By Steve Musal
DES MOINES, Iowa — As the clock ticked toward Monday night’s Iowa caucuses, campaign workers for Democratic candidate Sen. Bernie Sanders spent the weekend making a door-to-door push that could decide his fate.
A Des Moines Register poll showed Sanders in a statistical tie with former secretary of state Hillary Clinton, whose three percentage point lead was within the margin of error. Team Sanders will be pushing hard on the ground, no matter what the polls say, said the campaign’s national press secretary.
“While we do pay attention to the polls, what’s important to us is that we’re not letting up,” said Symone Sanders, no relation to the candidate. “We’re paying very close attention to our ground game here in the office, and that’s why things like canvass launches are very important. These door-to-door knocks are the heart and soul of what’s going on with the campaign this weekend outside of the senator being in town.”
To that end, a small army of volunteers spent the weekend canvassing door-to-door in Des Moines. Among them was Holt McCallany, an actor who said he was one of the first in Hollywood to come out in support of the Vermont senator.
“Some of these people who might be undecided are going to make up their minds today because two guys knocked on their door and said a lot of nice things about Sen. Sanders,” McCallany said. “You’re always trying to bring people over to the cause. You can’t just rest on television commercials. It has to be about human interaction.”
It’s not the first campaign the actor has worked on.
“I was handing out flyers for George McGovern in 1972, and I remember the feeling of excitement and enthusiasm I had about the McGovern candidacy,” McCallany said. “Obviously that one didn’t work out, but we’re hoping for a better result this time.”

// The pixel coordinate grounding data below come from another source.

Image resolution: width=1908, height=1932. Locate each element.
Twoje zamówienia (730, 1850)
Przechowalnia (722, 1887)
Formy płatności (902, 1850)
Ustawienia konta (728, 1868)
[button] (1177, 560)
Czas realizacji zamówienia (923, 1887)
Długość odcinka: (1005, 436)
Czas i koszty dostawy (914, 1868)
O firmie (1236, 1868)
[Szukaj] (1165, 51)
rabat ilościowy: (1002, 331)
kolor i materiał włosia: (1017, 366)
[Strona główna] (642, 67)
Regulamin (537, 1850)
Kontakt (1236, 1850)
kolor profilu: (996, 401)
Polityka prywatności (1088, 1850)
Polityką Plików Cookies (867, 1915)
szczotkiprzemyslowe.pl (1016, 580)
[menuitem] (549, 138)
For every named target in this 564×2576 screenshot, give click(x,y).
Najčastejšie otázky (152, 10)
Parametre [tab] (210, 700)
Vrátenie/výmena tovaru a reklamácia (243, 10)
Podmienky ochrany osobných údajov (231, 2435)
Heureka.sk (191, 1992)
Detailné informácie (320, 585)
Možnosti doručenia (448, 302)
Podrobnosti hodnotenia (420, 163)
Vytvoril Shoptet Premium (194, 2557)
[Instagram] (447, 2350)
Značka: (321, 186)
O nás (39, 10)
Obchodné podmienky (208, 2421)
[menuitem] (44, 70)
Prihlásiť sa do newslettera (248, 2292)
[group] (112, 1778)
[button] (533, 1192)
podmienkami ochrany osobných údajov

He’s an outlier in campaign experience: Most of his fellow canvassers are more like Neal Sales-Griffin, 28, the founder of a software school start-up from Chicago’s South Side. The Sanders campaign is his first.
“Even when (President Barack) Obama ran, I was just kind of passively involved as an armchair activist online,” Sales-Griffin said. “This is the first time I’ve actually put up my own time and my own money to drive out and help someone at the very beginning of the political process. I think the movement that Bernie stands for is something that has inspired a lot of young people — I guess I’m kind of young, still — to get involved.”
Sales-Griffin, who credits his volunteering to his friends on the Reddit board /r/sandersforpresident, said he found himself inspired by the Vermont senator’s consistent record on civil rights and economic equality.
“He’s been on the right side of history with all of these issues for so long,” Sales-Griffin said. “That consistency, that passion that he brings is just awe-inspiring to me. I want to be a part of that in whatever way I can.”
And helping the campaign however seems to be a constant theme for the volunteers — no task was too small, no one person too important.
“My feeling was, I’m going to show up and any way they want to put me to work, I’m happy to work,” McCallany said to people who questioned why a professional actor was knocking on doors in Iowa in the dead of winter. “So today I’m doing this, and tomorrow it will be something else.”
That something else will be somewhere else, as well, as Iowans head out tonight to caucus. On Tuesday, McCallany, Sales-Griffin and Symone Sanders will know for sure whether the door-to-door efforts paid off.
“All of this means nothing if people don’t show up on Monday,” the press secretary said, “So we are doing everything in our power to make sure everyone shows up.”